Date of Award

2013

Degree Type

Dissertation

Degree Name

Doctor of Philosophy (PhD)

Graduate Group

Computer and Information Science

First Advisor

James Gee

Second Advisor

Jianbo Shi

Abstract

Lung disease has risen to the third leading cause of chronic morbidity and mortality in the United States. The diagnosis, differentiation, and classification of the severity of various lung diseases rely on clinical assessment, thoracic imaging using computed tomography (CT), and pulmonary function testing (PFT). While being the reference standard for assessment of the lung's mechanical function, PFT strictly permits a global measurement of lung physiology.

In contrast, high-resolution image analysis is a powerful tool with the potential for regional as well as global quantification of diseases. Imaging plays an increasingly important role in lung disease diagnosis. Most current pulmonary imaging techniques are used clinically to assess anatomic changes and to provide qualitative or semi-quantitative estimates of disease severity. Although generally effective, radiologic interpretation of CT images is time-consuming, requiring considerable expertise. It is also largely qualitative and prone to inner-observer diagnostic variability. It is therefore desirable to have automated quantitative analysis from imaging modalities.
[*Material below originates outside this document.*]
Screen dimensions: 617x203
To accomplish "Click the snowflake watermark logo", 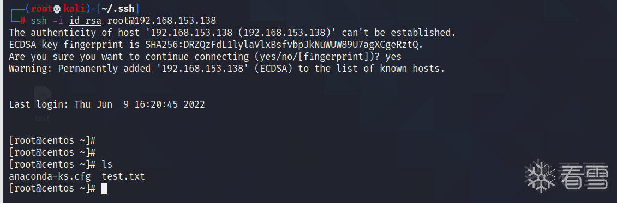I will [541, 175].
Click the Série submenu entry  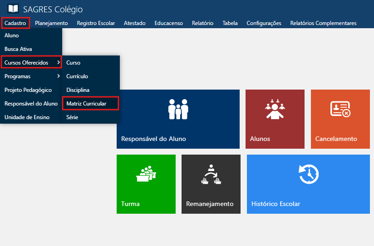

This dissertation investigates the problem of using thoracic computed tomography images for automatically and quantitatively analyzing and diagnosing lung diseases. We discuss how to complete a holistic automatic pipeline for clinical studies and study its various components. The final goal is to illustrate how to build a complete pipeline using CT images as input and yielding the desired clinical results as output. In the case when a single lung image is provided, we propose an algorithm for segmenting small airways from CT images. When the images at both inspiration and expiration phases are available, we discuss the use of image registration algorithms to compute lung kinematics, especially focusing on various diffeomorphic transform models. Finally, these image-derived quantitative metrics are analyzed for clinical studies of specific diseases, including differentiation of interstitial lung diseases and chronic obstructive pulmonary diseases, and quantification of small airway air trapping and emphysema. We show that quantitative CT imaging, integrating segmentation, registration, feature computation, feature selection and pattern recognition, can provide better biomarkers for diagnosis and prognosis.